Whilst looking at ontologies, data and how to make data a ‘code-able’ thing, I jumped in and started by reading a book on provenance (more on that later). Reading it was more of a challenge than I had originally anticipated (provenance? how hard can it be?) and it highlighted a list of things that I will also need to learn in order to make use of any of technologies or concepts I’m interested in learning and applying.
Here’s a list of topics that I’m starting with and I’ll keep this updated as I go.
- The Semantic Web – cited in this paper here by authors that include Tim Berners-Lee. It’s the idea that data creates a ‘web of knowledge’ and it is the thing that I’m trying to learn how to ‘do’.
- Ontology – tellingly there are two entries for ontology in wikipedia: this one for the nature of being, as in philosophy and this one for ontologies for information science. While I would like to spend my time looking into both, I’ll concentrate more on the latter here.
- OWL or Web Ontology Language (more on the misleading acronym later) is how ontologies are expressed.
- RDF or Resource Distribution Framework and defined here is the W3C recommendation for semantic web data models. The Schema definition for RDF is called RDFS and is defined here.
- I’ll need to refer to our old friends XML and XSDs here too. I haven’t done a lot of defining or designing in XML but it seems handy to use for some of the enumerated data formats. There might need to be some HTML and XHTML that needs to be referenced but we’ll cross that bridge when we come to it.
- SKOS is a new and interesting thing I’ve come across. It’s used as a format for the FIBO vocabulary. I’ll see if it’s just for FIBO or if there are other vocabularies that use it.
- Things like SPARQL will also be important and I haven’t tried working with it yet.
Tools, software, etc:
- Ontology tools: Protege, TopBraid
- Data storage technologies which make a long list to be explored later
- Data science-y things like R and Python
- Wolfram Alpha Mathematica looks interesting
- SQL PowerArchitect looks like it could be a useful data modelling tool
and possibly many others…
What am I trying to learn here? I don’t want this to be a fishing expedition with no results or just another blog of data tourism. We know that in order to learn any practical skill we must start as we mean to continue, or at least just start.

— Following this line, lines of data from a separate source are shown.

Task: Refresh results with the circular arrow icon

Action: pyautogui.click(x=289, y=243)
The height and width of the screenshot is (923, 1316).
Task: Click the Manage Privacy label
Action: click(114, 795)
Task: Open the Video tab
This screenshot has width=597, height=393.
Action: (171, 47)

I’ve done some thinking about what is the goal I’m trying to achieve. What will I have when I’m finished? How will I know if I’ve succeeded or failed? I want to state a direction but I also want to be flexible enough to shift if I find that an assumption I’ve made at the beginning is wrong or not where I want to go. I want to keep track of all the things I had to do and learn to go from what I am now (i.e. a data architect who knows how to design data structures – glossaries, protocols, data models, databases, ETL functions) to someone who knows how to ‘codify’ data in the semantic web (i.e. how data is an object that is a thing in its own right instead of things that are held by other things).

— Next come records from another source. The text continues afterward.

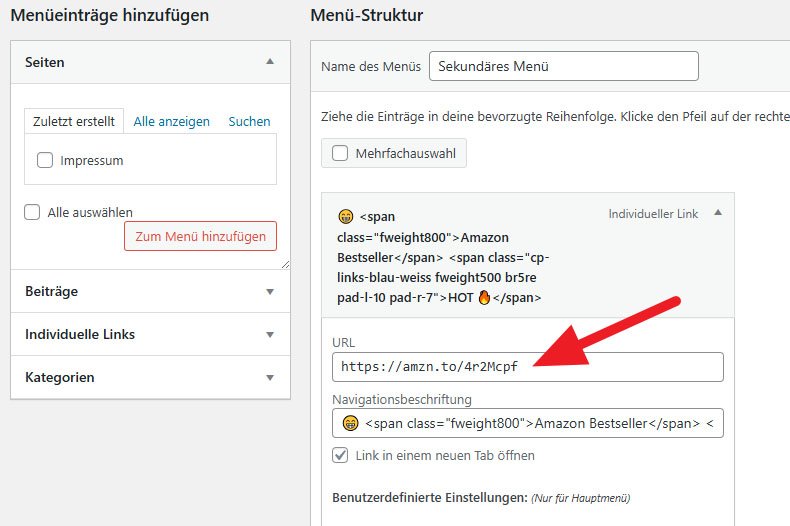Image resolution: width=790 pixels, height=526 pixels.
Task: Switch to the Zuletzt erstellt tab
Action: click(74, 121)
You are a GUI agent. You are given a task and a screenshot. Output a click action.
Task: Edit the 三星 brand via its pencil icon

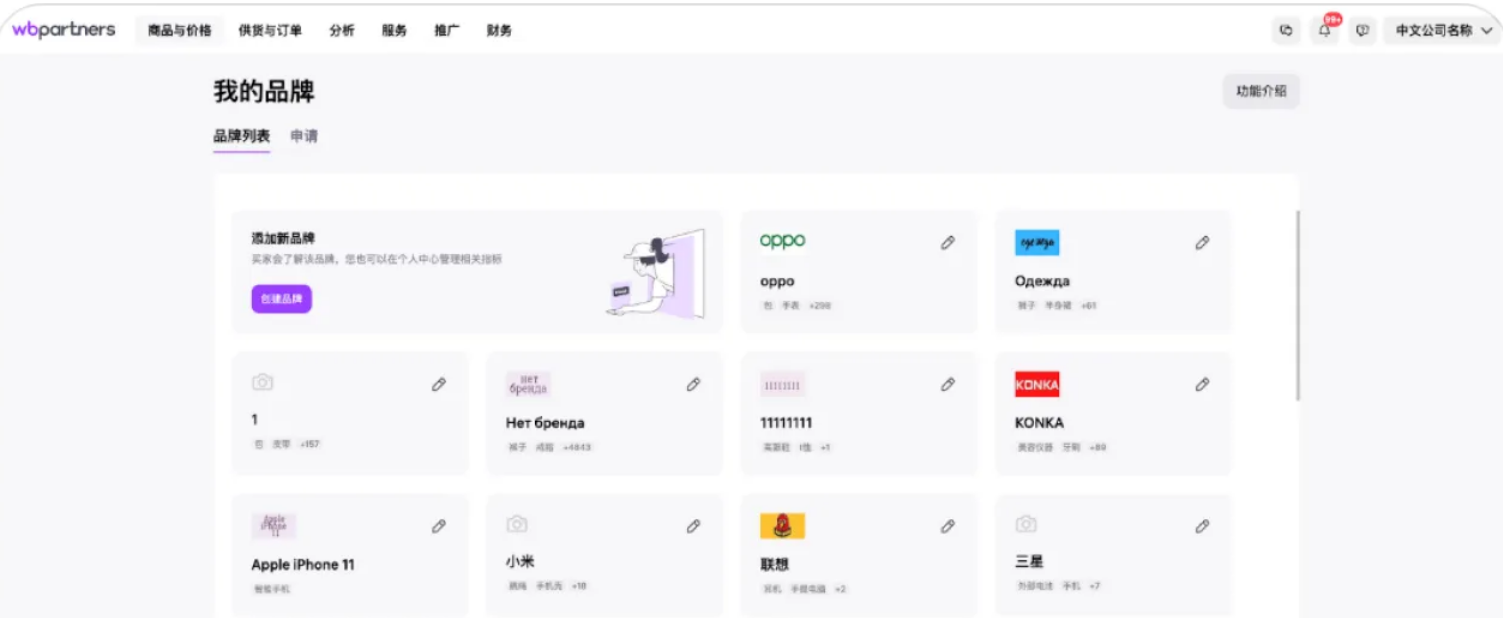coord(1201,525)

If I restate that thinking as the question, then:
How can a person who’s learned traditional data architecture (defined as third normal form models, interface file formats, relational database tables, ETL, mapping, etc) achieve expertise in new semantic web technologies including ontologies, inference and data codification? What does that person need to learn, what are the steps, what are the languages and tools?
I know I could take a data science course or a programming course but I think it’s more than that. There’s a psychological shift that I need to make from thinking about data being decanted into containers to data being a thing or an object on its own. I’d like to see how inference works in a practical sense, do it for myself and understand the practical way to get it going. The end result might be more of a continuum of skills rather than a thing that I’ve built, but I suspect I’ll have to build something to get skilled in the technologies that I want to investigate.

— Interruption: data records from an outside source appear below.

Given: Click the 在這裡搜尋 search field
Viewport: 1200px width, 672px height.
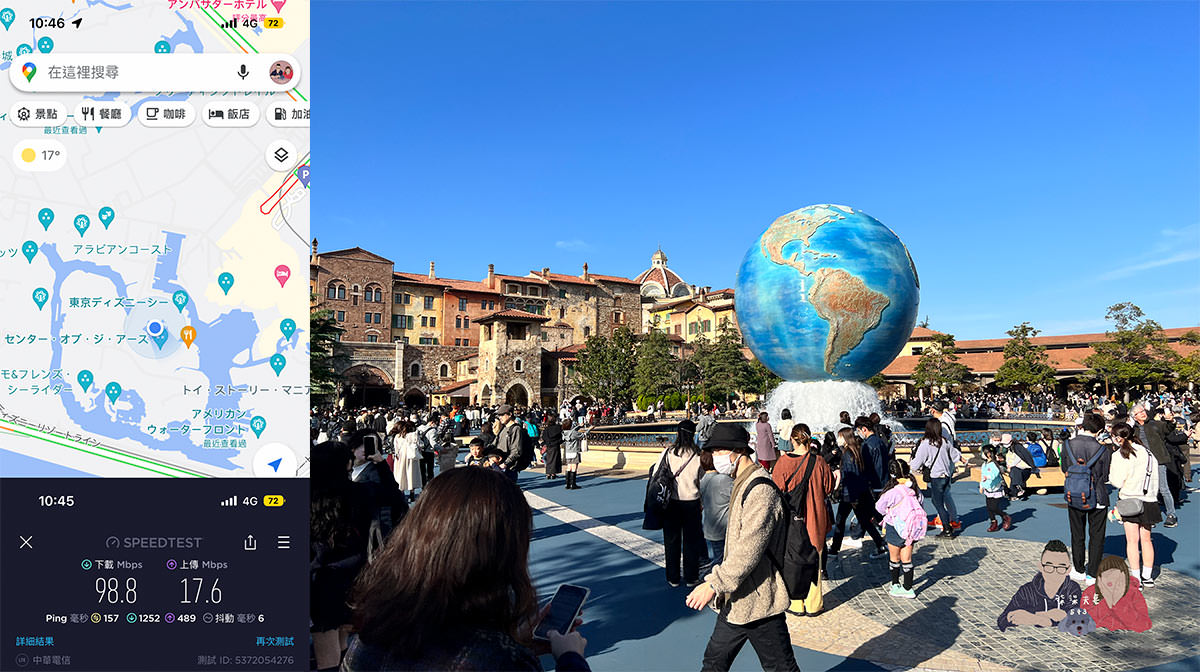Looking at the screenshot, I should tap(130, 72).
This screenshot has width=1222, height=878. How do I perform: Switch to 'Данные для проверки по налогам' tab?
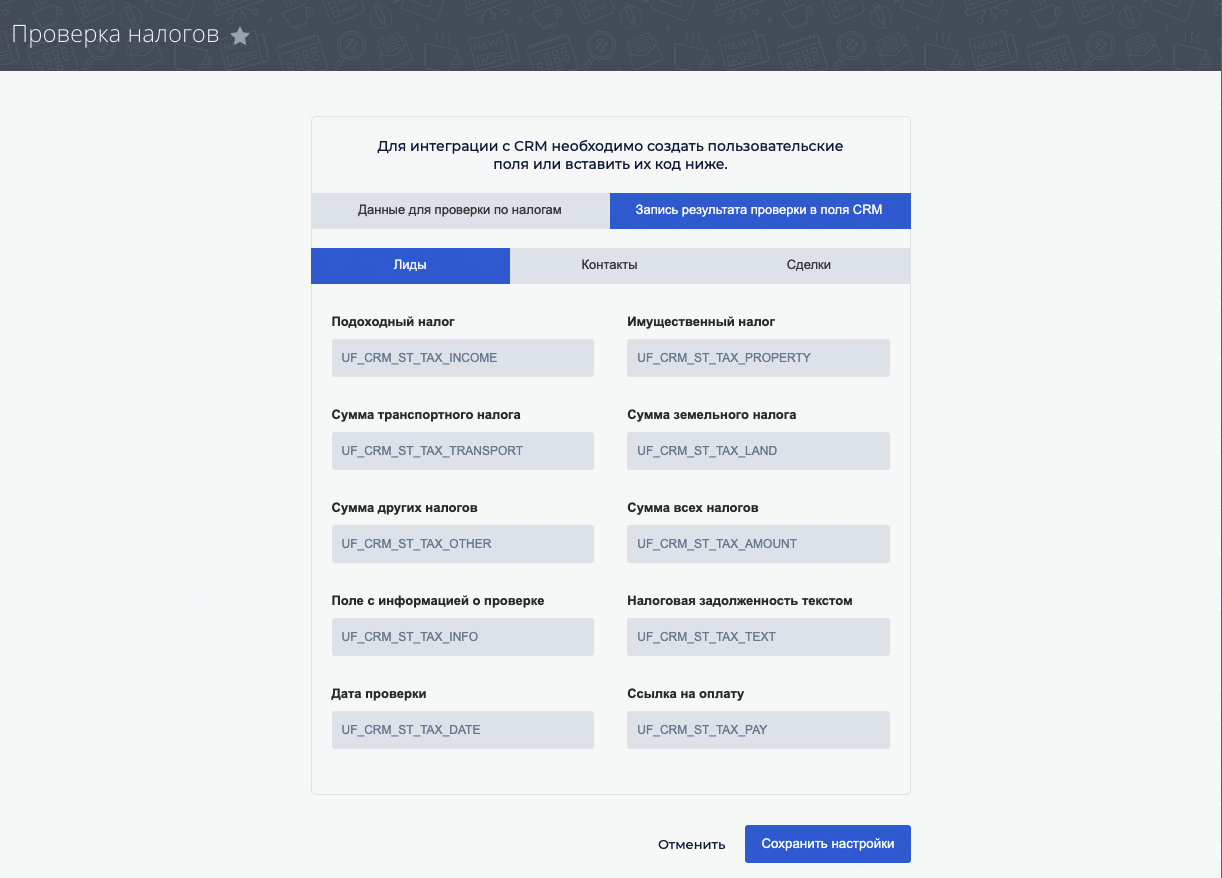pos(460,211)
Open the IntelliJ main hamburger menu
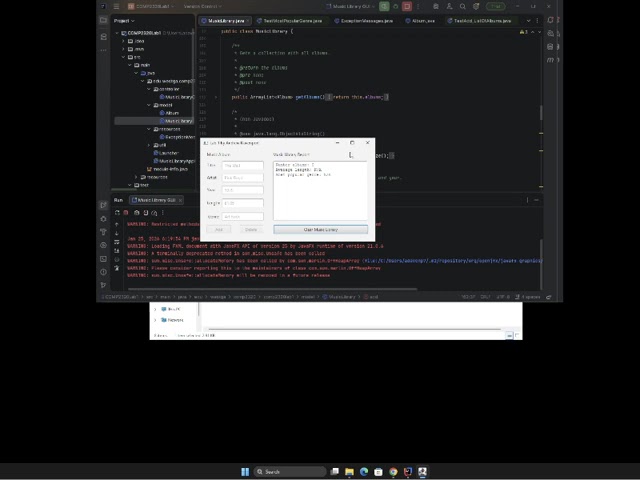The image size is (640, 480). click(x=105, y=6)
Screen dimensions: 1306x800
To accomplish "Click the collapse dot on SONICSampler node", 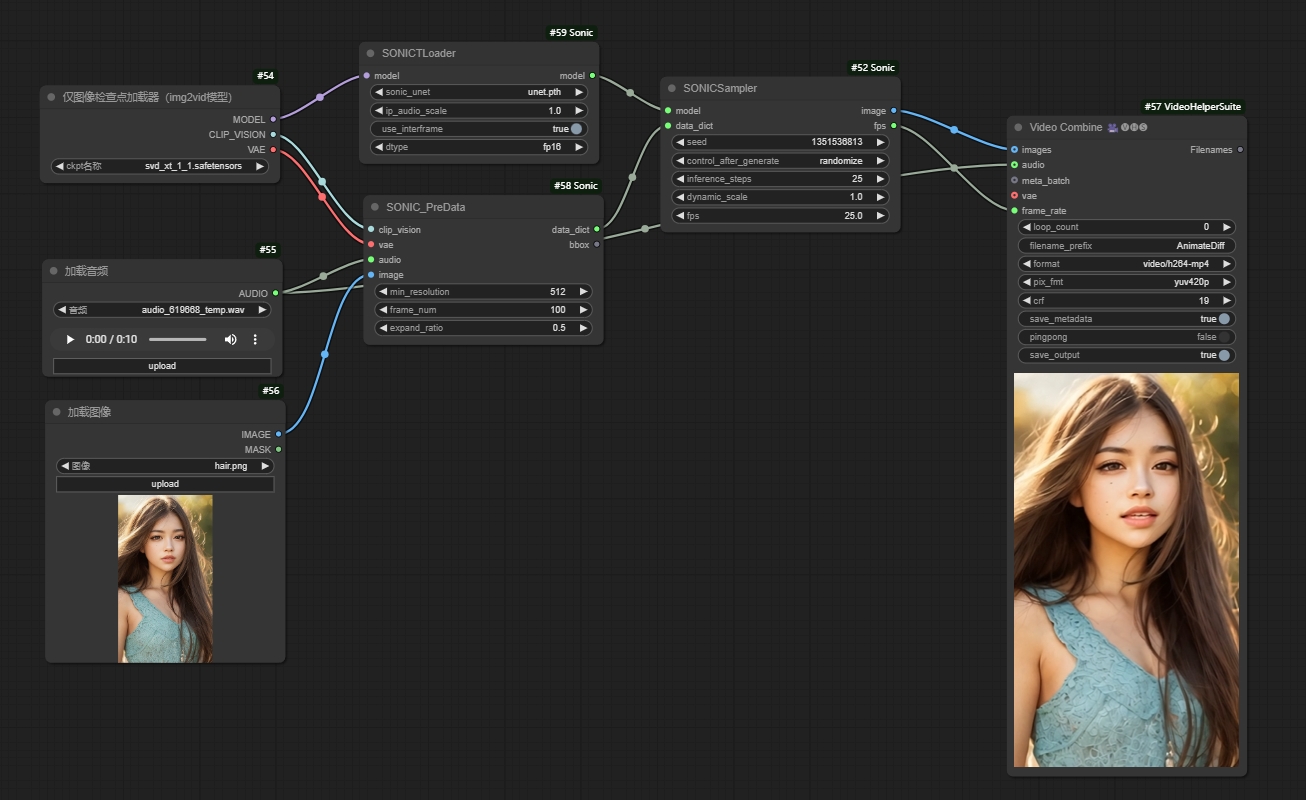I will point(673,88).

The audience for my experiment would be people who have an interest in data and the future of data but don’t know where to start or what to do next (in a sense, the audience is me).
I welcome comments and suggestions. Starting off might be slow as I work out what I need to look at and then try to catch up to all the people who’ve been working on this for years before me. I want to make this a practical how-to so I’ll have to hit all the basics before I get fancy. Time to get started!